» **Extracted material**
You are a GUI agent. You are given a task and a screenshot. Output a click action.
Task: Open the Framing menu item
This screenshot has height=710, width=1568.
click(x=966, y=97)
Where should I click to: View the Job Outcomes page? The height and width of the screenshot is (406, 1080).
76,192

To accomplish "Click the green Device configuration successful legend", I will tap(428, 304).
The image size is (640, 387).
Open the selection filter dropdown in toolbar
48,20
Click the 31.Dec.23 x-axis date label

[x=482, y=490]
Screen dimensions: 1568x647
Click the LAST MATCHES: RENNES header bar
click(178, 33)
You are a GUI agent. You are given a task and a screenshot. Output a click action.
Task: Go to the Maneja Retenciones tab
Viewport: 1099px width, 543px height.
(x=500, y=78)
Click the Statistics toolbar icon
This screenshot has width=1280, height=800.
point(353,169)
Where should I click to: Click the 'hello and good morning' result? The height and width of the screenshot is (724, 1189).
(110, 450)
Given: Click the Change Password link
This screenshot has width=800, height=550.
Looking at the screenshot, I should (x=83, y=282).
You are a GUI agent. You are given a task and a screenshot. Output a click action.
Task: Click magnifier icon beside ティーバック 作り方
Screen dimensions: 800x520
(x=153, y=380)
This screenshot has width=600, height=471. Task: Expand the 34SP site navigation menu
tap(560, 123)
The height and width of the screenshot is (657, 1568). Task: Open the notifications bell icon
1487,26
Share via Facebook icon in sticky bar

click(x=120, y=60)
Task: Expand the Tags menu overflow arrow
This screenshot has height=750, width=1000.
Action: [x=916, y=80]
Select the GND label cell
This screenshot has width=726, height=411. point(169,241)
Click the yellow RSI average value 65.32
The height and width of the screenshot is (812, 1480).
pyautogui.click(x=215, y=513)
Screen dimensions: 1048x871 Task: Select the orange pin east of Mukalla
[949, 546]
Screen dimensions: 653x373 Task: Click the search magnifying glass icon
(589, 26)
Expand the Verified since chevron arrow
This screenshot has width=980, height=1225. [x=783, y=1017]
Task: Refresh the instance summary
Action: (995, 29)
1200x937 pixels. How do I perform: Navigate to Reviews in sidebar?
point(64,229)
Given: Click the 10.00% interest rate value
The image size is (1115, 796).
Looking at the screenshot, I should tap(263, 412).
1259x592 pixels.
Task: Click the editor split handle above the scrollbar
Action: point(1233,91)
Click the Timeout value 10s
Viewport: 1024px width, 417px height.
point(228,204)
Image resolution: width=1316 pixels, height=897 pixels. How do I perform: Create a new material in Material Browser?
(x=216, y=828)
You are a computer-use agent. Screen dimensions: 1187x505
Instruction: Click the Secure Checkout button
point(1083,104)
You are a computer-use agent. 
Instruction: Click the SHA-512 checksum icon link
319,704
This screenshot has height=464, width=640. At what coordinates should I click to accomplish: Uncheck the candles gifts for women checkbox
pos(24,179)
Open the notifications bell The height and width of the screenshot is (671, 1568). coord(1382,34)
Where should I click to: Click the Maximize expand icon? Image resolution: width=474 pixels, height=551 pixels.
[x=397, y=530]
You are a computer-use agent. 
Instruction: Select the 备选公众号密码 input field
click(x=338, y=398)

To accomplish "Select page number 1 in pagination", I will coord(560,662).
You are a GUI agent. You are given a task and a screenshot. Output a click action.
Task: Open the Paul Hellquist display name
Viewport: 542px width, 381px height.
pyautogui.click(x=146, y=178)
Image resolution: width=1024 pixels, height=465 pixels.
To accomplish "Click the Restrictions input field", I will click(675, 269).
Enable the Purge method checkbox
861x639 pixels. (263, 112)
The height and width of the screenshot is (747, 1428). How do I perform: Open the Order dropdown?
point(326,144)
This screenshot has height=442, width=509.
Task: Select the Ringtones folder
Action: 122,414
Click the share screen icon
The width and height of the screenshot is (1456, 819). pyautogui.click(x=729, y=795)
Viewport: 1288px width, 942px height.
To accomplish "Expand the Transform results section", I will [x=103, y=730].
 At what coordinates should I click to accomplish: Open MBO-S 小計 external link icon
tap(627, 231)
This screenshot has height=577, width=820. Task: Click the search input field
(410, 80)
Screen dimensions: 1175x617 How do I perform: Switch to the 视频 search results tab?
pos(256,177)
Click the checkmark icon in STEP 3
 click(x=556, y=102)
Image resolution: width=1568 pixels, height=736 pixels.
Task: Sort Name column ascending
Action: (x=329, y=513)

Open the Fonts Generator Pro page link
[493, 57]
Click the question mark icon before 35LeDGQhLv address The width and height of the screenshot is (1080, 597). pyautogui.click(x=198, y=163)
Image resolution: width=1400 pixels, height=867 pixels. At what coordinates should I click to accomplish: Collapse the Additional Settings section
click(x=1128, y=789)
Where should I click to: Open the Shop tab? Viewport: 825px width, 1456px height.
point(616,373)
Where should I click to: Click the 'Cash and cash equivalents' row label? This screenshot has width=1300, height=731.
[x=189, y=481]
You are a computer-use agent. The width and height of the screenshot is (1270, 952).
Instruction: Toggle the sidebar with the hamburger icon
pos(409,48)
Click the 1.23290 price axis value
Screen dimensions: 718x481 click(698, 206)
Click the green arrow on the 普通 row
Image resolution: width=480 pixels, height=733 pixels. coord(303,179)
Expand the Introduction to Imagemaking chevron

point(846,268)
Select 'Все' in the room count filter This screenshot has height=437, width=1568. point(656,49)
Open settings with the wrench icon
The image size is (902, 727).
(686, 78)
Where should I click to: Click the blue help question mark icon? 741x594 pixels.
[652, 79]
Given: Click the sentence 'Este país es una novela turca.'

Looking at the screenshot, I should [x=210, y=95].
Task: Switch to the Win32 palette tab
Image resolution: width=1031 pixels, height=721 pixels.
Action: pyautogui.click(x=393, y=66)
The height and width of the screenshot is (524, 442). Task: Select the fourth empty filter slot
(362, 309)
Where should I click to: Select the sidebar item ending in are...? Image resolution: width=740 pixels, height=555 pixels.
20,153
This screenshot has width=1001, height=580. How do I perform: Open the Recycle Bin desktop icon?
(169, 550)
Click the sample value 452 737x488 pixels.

» **Work required**
A verbatim transcription is needed of the lines above, starting at the line with "Screen dimensions: 1175x617" and ending at the line with "Click the question", both included, and of nothing else.

» **Exercise solution**
Screen dimensions: 1175x617 How do I perform: Switch to the 视频 search results tab?
pos(256,177)
Click the checkmark icon in STEP 3
 click(x=556, y=102)
Image resolution: width=1568 pixels, height=736 pixels.
Task: Sort Name column ascending
Action: (x=329, y=513)

Open the Fonts Generator Pro page link
[493, 57]
Click the question mark icon before 35LeDGQhLv address The width and height of the screenshot is (1080, 597). pyautogui.click(x=198, y=163)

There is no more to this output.